Monday, September 20, 2010

Electorate’s Rail Support 'Clearer than Ever'

Honolulu media pundit Howard Dicus, who seems to be everywhere, weighed in Sunday where he left off on election night. The “Howzit Howard” website expanded on his earlier assessment that the Honolulu mayoral election was a referendum on rail:

“Honolulu has again voted for rail, despite conditions that provided unique advantages to asphalt huggers, making it clearer than ever the electorate sees the advantage of rail transit.
“Rail foes had the advantage: a low-turnout election with two pro-rail candidates to split the pro-rail vote, and a series of televised debates to spotlight (the) rail critic….”

Dicus notes that Mayor-Elect Peter Carlisle had twice the votes of the anti-rail candidate.
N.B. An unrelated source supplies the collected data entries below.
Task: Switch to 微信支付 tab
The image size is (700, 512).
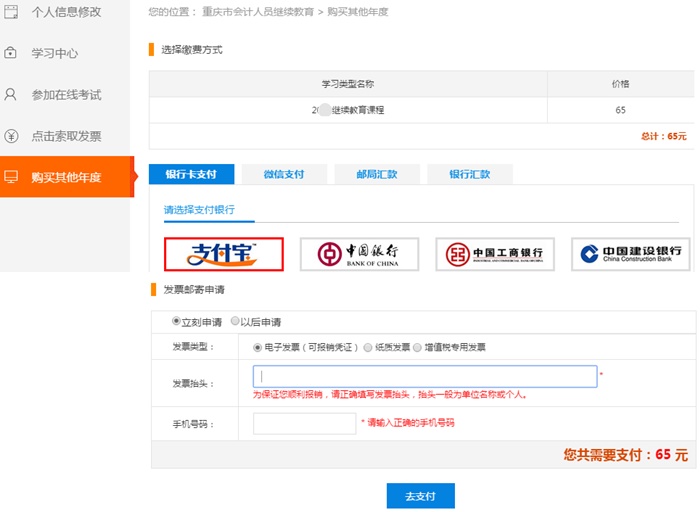Action: coord(283,174)
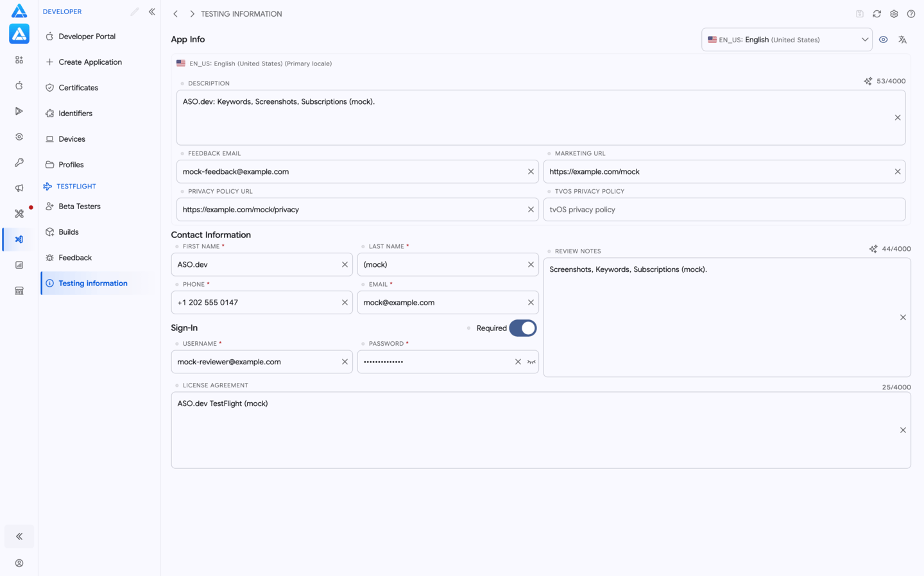This screenshot has height=576, width=924.
Task: Open user account icon in left rail
Action: 19,563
The election’s runner-up, Acting Mayor Kirk Caldwell, also outpolled the anti-railer by a large margin. Carlisle and Caldwell together pulled 77 percent of the vote, while the anti-rail candidate didn’t crack 20 percent.

“What happens to rail now?” Dicus wrote. “It still has strong support in Washington, and among most elected officials in Hawaii. It still constitutes the single best economic stimulus package Hawaii can power up right now, and still is the single most effective tool we can use to control development in the still-rural parts of Oahu.”

That assessment also couldn’t be clearer.